§ **Task to carry out**
The answer is the exact text of every line from the one that contains "Favorite the Premier League via star icon" to the final line of the entries below, with pictures left out.

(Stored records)

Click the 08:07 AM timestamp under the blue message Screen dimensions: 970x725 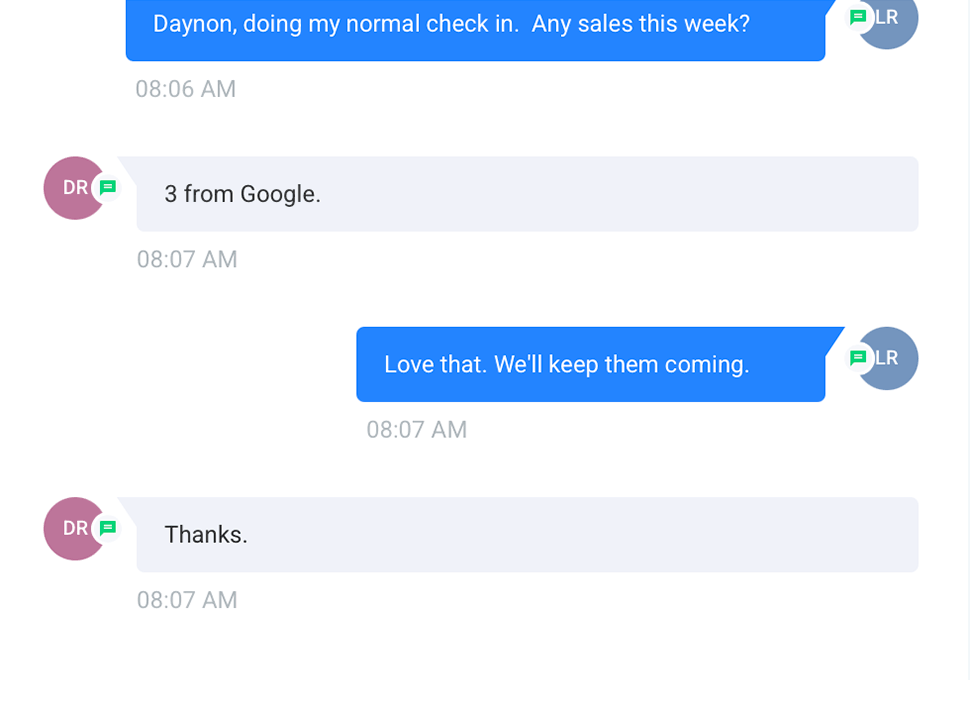click(416, 429)
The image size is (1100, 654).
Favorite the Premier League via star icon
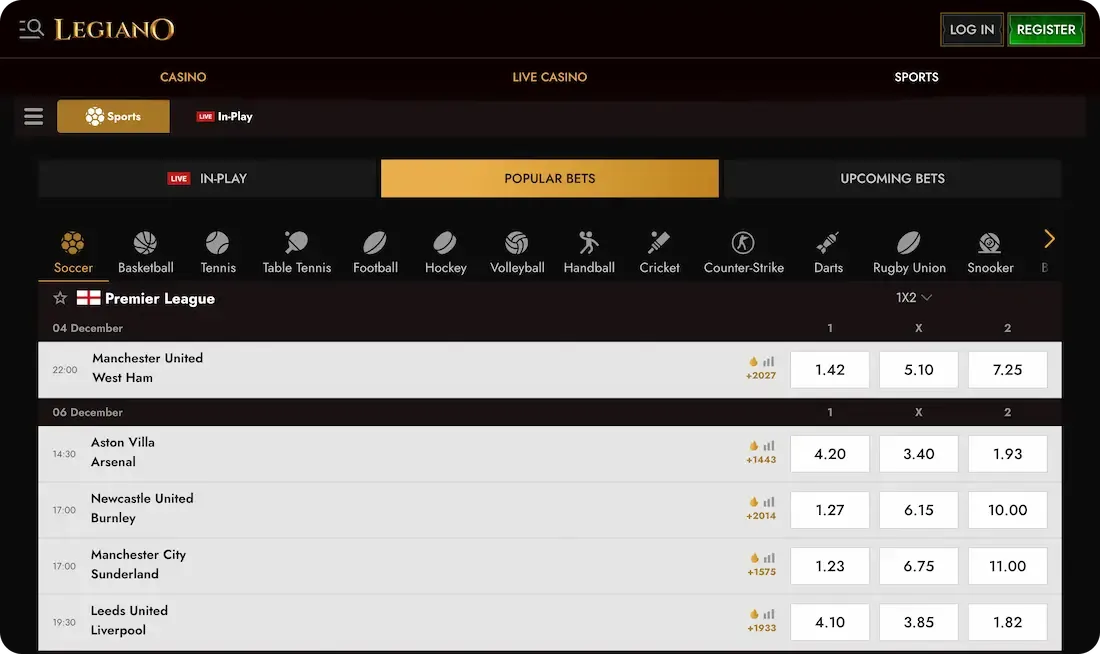[58, 297]
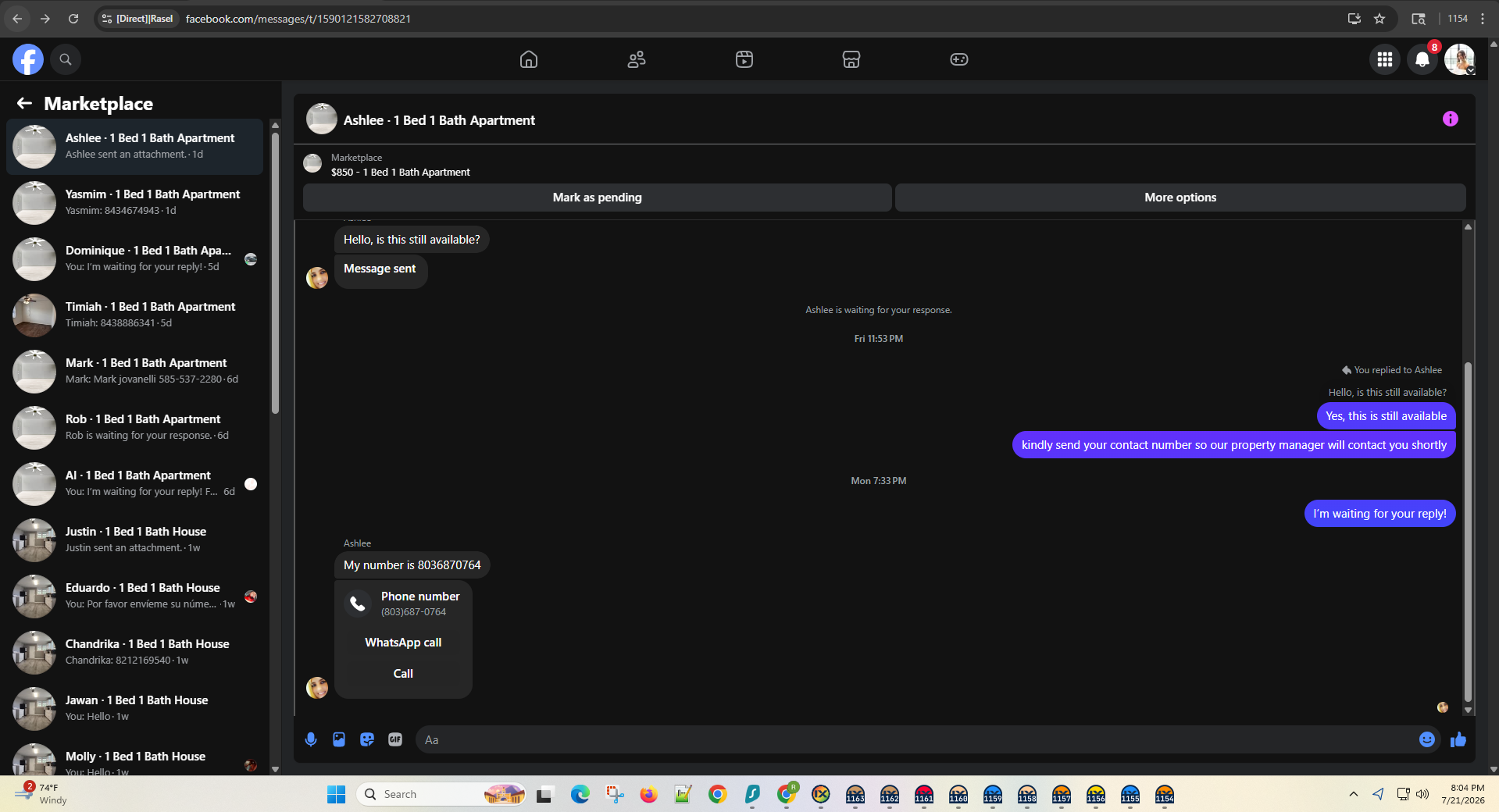Image resolution: width=1499 pixels, height=812 pixels.
Task: Click in the Aa message input field
Action: coord(914,739)
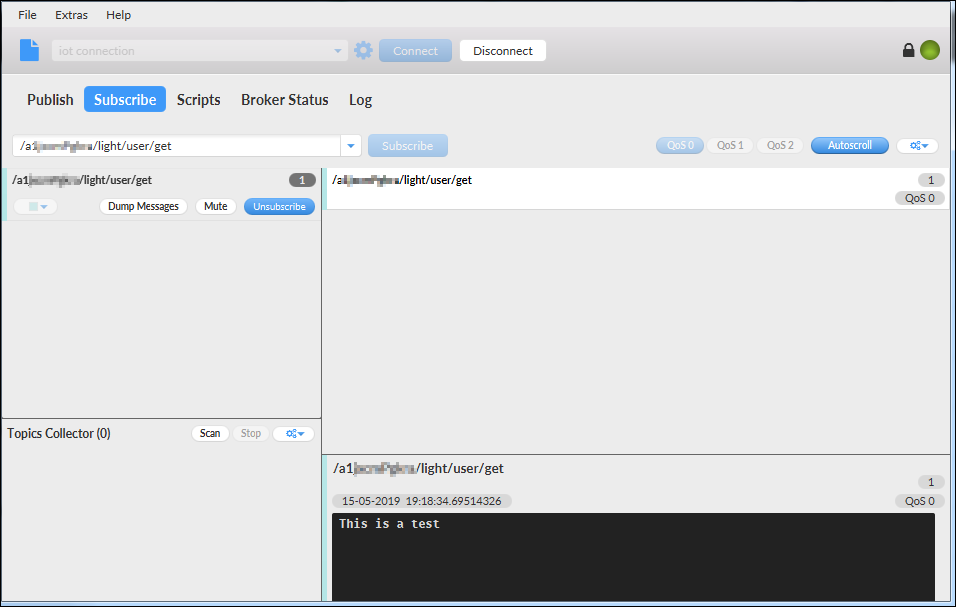The width and height of the screenshot is (956, 607).
Task: Open the topic history dropdown arrow
Action: tap(350, 144)
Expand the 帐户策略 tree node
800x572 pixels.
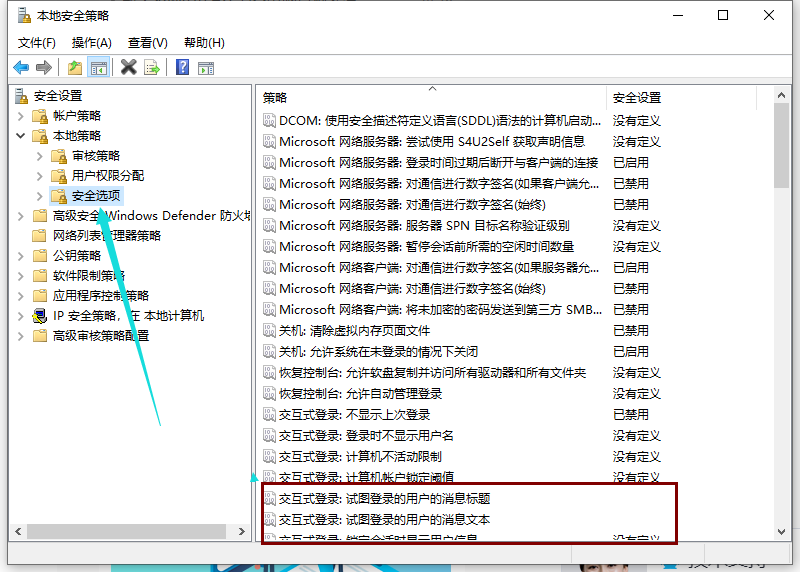click(21, 116)
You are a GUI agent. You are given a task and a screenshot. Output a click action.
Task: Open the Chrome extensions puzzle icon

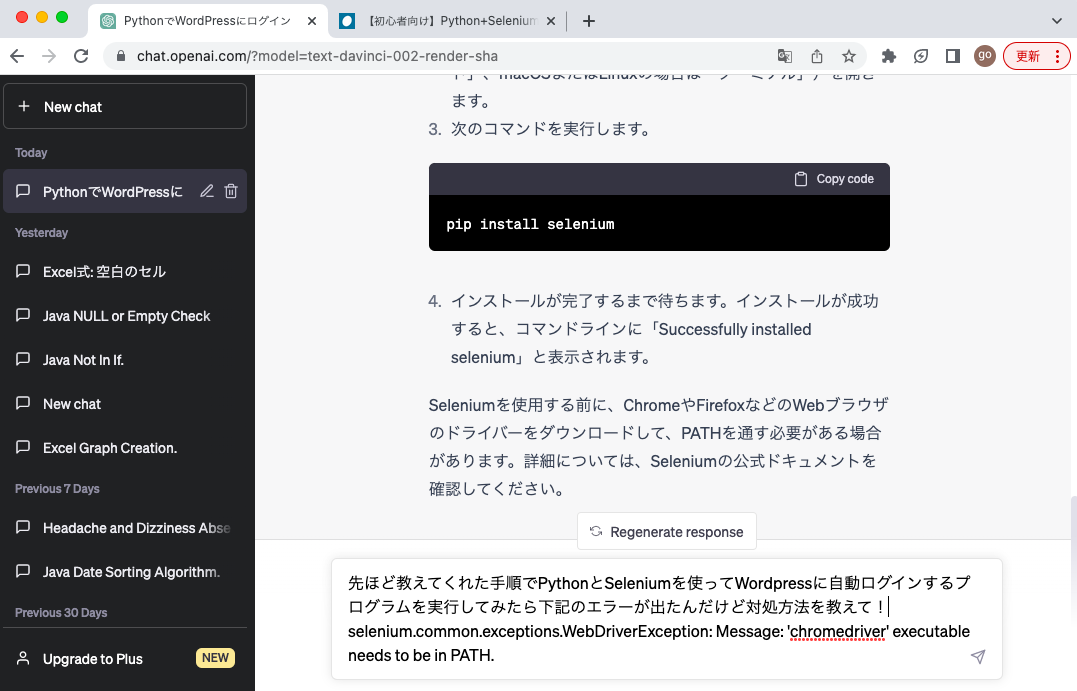[x=888, y=56]
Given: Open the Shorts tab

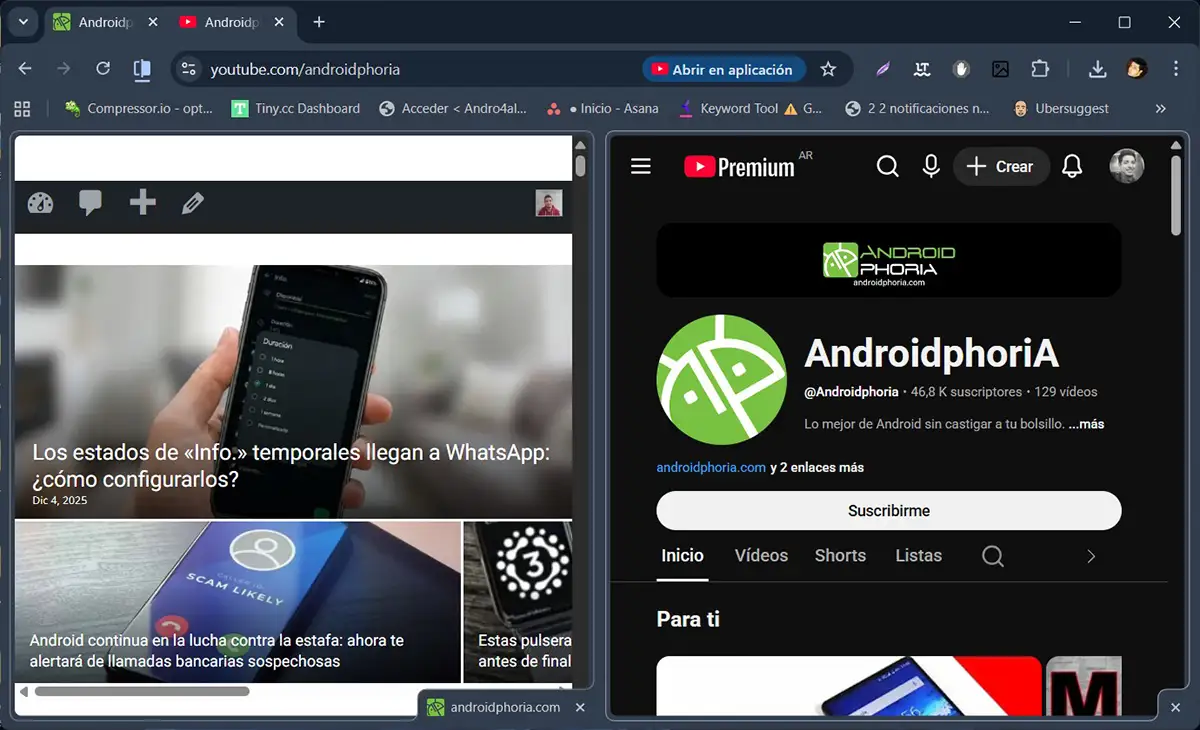Looking at the screenshot, I should (839, 556).
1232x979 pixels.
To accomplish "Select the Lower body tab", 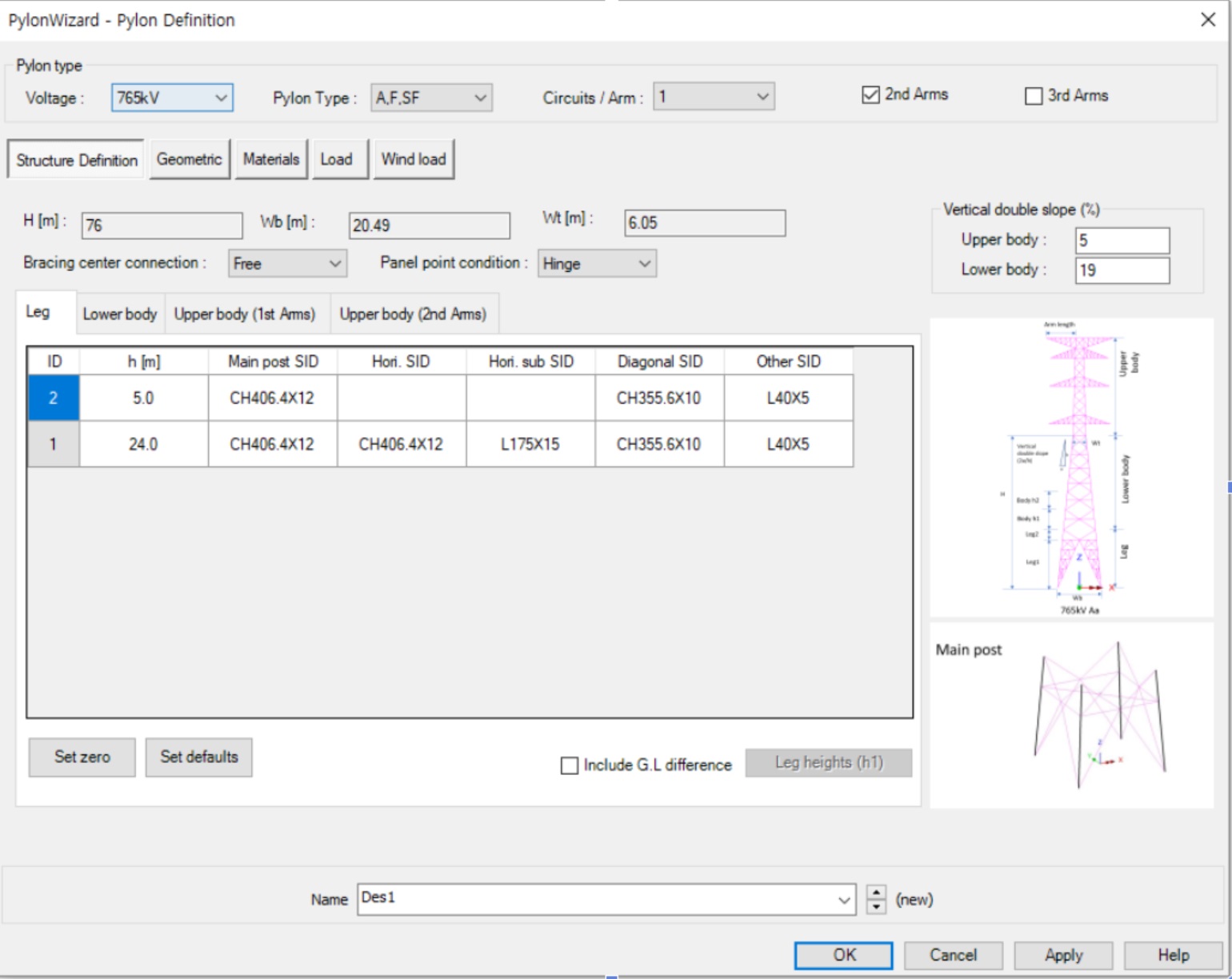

§ **Output below**
Favorite the Premier League via star icon
[58, 297]
Image resolution: width=1499 pixels, height=812 pixels.
Task: Click in the Aa message input field
Action: coord(914,739)
The width and height of the screenshot is (956, 607).
Task: Open the topic history dropdown arrow
Action: tap(350, 144)
Expand the 帐户策略 tree node
800x572 pixels.
click(21, 116)
You are a GUI agent. You are given a task and a screenshot. Output a click action.
Task: Open the Chrome extensions puzzle icon

[x=888, y=56]
Given: Open the Shorts tab

Looking at the screenshot, I should (839, 556).
1232x979 pixels.
To accomplish "Select the Lower body tab", 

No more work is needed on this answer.